Have you ever prepared a meal and realized you don't have the right onion for it? Maybe you were making pasta sauce and only had red onions. The results may have still been tasty, but perhaps not quite what you were expecting. It's all right. Not everyone can be a walking food encyclopedia, and you certainly don't have to be. If you've ever wondered what the deal is with the onion family, then check out our ultimate guide to onions. We look at 13 varieties and the types of dishes in which they taste best.
The Herb Information Site refers to chives as the meekest of all the onions. And certainly the perennial herb tastes mildly of onions. Chop some up and mix with butter or sour cream for a baked potato or with cream cheese for a tasty bagel spread.
It's certainly in a league of its own — with a few varieties that we'll be looking closer at in the near future, but garlic is also part of the onion family. Once you crush a clove, garlic releases a strong and pungent aroma. If you're not chopping up a few cloves for pretty much any pasta sauce, soup, stew or pretty much any culinary creation from around the world, then you're doing it wrong. Sometimes, newly harvested garlic is sold with the scapes — the edible ends of the curled green stems still attached to the bulb.
Sometimes called wild leeks, ramps are in season for about 1.2 nanoseconds in spring. Foodies lose their minds foraging for them or hunting them down at their local farmers' markets or even chain supermarkets like Whole Foods. You can eat them raw or cook them up and they are edible in their entirety — bulb, stem and leaves. Well, if you find any.
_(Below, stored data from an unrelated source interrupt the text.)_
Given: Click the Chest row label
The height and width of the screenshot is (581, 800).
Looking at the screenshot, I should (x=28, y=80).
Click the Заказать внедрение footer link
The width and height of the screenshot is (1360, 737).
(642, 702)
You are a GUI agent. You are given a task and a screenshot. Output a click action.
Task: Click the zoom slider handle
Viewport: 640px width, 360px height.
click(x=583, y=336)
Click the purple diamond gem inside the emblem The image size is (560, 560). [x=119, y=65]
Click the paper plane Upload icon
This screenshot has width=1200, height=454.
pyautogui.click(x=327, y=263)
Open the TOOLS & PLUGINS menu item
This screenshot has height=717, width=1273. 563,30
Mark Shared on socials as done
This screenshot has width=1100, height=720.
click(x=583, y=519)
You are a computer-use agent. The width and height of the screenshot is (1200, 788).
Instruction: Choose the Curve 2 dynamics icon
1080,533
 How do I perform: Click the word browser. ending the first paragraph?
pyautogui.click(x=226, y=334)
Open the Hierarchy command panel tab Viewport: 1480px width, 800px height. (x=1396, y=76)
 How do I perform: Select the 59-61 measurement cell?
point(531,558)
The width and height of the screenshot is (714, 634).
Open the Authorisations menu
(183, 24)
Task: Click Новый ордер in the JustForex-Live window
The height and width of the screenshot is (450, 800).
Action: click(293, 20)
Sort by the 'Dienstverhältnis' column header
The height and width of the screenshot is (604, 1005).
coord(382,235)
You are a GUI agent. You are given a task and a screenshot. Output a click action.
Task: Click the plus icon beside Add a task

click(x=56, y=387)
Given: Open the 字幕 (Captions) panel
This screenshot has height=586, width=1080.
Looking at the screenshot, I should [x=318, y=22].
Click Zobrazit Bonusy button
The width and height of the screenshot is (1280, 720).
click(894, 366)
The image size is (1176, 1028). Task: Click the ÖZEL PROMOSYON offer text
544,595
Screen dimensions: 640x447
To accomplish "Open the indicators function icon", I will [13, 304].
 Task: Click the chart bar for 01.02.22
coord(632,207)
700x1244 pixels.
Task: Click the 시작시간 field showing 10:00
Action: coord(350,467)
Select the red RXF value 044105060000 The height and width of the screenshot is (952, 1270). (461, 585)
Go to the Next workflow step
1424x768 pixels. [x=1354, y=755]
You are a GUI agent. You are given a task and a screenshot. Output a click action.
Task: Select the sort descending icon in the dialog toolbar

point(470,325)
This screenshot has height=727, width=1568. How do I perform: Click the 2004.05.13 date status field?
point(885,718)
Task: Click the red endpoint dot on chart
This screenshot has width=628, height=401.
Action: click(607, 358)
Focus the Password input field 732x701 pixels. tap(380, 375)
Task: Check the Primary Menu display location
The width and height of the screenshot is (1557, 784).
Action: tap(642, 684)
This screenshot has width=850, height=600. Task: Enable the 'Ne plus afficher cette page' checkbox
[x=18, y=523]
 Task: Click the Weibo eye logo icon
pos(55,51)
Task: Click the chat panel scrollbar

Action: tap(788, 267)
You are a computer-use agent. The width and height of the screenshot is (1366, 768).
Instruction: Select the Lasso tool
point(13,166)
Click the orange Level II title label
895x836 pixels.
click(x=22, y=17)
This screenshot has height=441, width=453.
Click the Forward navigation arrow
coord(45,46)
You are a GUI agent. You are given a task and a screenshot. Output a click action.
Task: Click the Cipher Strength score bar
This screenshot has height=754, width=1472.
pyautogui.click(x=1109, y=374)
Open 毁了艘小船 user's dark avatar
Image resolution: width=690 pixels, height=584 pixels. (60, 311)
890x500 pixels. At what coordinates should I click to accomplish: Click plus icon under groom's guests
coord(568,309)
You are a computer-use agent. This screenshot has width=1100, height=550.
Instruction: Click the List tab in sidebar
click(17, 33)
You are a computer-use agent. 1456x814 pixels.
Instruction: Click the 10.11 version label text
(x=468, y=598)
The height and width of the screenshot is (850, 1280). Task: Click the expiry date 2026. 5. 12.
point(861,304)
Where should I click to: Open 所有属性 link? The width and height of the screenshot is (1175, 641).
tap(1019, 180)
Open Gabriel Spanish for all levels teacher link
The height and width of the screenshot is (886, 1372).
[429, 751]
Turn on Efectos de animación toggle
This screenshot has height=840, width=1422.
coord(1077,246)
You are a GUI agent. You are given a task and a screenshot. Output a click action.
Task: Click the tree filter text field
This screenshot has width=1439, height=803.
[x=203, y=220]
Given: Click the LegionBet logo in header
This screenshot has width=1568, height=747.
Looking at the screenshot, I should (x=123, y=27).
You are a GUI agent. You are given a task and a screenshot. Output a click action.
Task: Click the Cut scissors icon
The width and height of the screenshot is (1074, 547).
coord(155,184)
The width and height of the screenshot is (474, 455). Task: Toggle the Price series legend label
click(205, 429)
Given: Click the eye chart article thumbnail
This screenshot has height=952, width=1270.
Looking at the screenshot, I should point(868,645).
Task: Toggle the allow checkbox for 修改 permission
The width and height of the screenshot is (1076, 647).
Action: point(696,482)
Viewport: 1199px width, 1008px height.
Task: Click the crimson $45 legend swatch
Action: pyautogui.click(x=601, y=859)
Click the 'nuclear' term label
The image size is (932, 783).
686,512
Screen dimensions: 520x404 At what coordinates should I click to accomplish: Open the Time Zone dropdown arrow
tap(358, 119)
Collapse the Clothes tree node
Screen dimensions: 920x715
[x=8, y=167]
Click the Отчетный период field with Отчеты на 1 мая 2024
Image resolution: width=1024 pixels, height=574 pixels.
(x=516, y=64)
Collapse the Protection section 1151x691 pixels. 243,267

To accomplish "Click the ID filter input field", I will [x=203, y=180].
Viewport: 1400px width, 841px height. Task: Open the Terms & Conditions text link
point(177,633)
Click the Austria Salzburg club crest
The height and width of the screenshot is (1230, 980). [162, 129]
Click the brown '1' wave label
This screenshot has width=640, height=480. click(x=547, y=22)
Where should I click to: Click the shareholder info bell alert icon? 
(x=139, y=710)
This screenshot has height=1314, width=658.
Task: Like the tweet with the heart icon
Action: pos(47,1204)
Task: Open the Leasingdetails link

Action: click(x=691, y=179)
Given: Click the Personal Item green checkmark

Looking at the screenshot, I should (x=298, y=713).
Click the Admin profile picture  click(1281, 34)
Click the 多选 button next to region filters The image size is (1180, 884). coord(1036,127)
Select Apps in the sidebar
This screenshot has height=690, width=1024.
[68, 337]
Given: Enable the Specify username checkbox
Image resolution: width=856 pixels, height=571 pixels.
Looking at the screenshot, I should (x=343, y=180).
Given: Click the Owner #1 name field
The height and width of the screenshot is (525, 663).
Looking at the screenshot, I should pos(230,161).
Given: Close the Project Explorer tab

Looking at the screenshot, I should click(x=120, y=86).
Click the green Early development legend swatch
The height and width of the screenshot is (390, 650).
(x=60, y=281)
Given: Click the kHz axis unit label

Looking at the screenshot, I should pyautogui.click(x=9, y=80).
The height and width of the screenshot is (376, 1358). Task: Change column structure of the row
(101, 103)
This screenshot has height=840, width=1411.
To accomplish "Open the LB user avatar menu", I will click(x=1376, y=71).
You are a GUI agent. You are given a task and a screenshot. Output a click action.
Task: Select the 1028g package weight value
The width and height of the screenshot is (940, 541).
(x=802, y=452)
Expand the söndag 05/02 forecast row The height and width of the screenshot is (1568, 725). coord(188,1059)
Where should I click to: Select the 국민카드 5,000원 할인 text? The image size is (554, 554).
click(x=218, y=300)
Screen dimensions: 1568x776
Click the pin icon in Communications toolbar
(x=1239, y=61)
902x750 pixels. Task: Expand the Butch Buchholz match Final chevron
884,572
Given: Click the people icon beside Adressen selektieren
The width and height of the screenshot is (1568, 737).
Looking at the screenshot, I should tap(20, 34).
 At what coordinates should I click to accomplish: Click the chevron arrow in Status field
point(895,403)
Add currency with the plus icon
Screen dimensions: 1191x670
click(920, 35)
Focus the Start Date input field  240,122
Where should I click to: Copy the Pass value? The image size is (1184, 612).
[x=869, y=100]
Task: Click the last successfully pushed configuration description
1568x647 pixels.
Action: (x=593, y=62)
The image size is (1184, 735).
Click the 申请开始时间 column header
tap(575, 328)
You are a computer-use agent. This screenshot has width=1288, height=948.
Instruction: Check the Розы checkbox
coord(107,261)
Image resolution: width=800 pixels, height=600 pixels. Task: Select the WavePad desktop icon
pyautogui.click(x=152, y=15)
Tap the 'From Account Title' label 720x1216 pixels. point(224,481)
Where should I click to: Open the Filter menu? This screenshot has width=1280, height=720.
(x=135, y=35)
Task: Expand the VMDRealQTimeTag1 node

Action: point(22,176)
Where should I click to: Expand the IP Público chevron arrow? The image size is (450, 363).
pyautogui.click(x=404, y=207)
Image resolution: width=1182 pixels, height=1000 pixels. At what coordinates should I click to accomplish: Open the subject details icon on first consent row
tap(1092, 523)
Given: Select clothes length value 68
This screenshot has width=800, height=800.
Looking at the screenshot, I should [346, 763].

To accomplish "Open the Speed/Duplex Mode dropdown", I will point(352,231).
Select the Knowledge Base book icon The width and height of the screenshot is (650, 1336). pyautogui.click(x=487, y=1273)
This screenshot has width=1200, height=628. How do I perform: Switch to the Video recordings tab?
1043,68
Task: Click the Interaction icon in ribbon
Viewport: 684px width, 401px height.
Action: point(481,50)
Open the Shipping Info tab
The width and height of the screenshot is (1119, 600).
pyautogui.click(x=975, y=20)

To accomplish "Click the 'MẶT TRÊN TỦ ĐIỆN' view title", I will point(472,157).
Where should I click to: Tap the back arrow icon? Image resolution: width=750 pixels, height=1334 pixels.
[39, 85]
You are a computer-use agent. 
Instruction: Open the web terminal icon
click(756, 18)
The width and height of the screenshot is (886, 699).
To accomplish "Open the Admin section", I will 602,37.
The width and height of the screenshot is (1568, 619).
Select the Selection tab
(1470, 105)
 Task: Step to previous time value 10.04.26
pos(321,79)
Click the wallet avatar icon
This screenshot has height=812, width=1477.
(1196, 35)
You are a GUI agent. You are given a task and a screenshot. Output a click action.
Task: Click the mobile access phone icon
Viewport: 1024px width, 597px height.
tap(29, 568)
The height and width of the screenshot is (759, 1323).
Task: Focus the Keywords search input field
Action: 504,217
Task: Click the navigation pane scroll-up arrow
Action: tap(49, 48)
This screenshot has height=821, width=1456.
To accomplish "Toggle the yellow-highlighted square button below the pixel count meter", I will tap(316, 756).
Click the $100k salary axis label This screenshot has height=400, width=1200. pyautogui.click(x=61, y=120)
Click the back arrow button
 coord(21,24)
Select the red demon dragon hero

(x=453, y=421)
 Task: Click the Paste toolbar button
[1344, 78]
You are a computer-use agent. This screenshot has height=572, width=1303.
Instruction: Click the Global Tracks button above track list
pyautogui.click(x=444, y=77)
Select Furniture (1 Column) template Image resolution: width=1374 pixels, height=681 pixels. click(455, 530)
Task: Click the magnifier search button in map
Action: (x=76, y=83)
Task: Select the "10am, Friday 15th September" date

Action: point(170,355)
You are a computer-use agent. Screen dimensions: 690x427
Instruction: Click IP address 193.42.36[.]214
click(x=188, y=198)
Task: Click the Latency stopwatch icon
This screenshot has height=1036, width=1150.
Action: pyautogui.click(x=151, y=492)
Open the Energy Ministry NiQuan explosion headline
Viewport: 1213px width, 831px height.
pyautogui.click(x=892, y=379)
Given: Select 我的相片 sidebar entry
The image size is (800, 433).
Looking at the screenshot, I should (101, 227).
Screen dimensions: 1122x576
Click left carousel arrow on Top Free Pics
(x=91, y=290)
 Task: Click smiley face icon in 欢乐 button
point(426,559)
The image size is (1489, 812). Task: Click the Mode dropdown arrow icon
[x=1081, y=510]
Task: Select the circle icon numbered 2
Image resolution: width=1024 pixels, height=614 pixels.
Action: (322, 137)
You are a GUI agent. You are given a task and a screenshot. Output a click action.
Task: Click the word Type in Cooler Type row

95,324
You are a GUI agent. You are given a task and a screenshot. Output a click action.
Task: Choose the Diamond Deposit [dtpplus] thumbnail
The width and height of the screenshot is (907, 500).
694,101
Speaking of spring onions, these guys, like their rarer cousins, are entirely edible, so go ahead and enjoy their flavorful bite. Scallions are as delicious cooked up in stir fry dishes and omelets as they are raw in a quick and easy pico de gallo.
They look like scallions on steroids and have a mellow onion flavor. Use them in lieu of onions in savory pies or gratins, or make some potato leek soup. You won't be sorry.
Shallots look more like garlic than they do onions, but that makes sense since all three belong to the same family of alliums. You can use shallots and onions interchangeably; however, since they taste milder than their onion cousins, shallots are especially exquisite in sauces, particularly red wine sauces.
With its sharp flavor, the white onion is, perhaps, tastiest when used in Latin American and Caribbean cuisine. They should also be your go-to onion if you're making chutney, stir-fry anything or salsa.
They're small, they're sweet and they're absolutely delightful. Pearl onions are as delicious roasted as they are pickled and served as garnish in a classic martini.
Say you weren't reading this article to see which onion to use for a particular recipe — or say you didn't already know — the yellow onion is the default onion. Many consider it an all-purpose onion because it cooks up beautifully in all sorts of dishes, including stews, soups, roasts and sauces. Though it's certainly sharp and astringent like its white counterpart, the longer you cook a yellow onion, the sweeter it gets. Don't confuse it for the Spanish onion, however, which is a variety of yellow onion. Yellow onions are the size of a fist and have a tough outer skin.
Milder than yellow onions, Spanish onions are also slightly sweeter. They are also a little larger than yellow onions, about the size of a softball. Spanish onions have a thin, papery skin, and make pretty decent onion rings.
But if onion rings are what you're jonesing for, then try to find some sweet onions. These babies were born to be onion rings. If you shy away from raw onions in salads, sandwiches or burgers, give the sweet onion a try instead. Just be sure to slice them up nice and thin. Common types of sweet onions include Vidalia, Walla Walla and Bermuda.
Also called the purple onion, this is the one you find in salads, sandwiches and burgers and, hot diggity dog, it's as sharp as a dagger. In fact, the red onion has the sharpest flavor in the entire onion family. Chop it up and add it to guacamole for a nice kick. If the sharpness is a bit too much for you (or makes you stink of onions for the rest of the day), consider either pickling or letting them sit in ice water for 15 to 20 minutes before serving.
Last, but certainly not least, is this squat, flat-topped beauty. Also called the Italian pearl onion, the cipolline is a lot milder than its cousins. Roast them, glaze them or use them to make the best cream of onion soup you've ever had.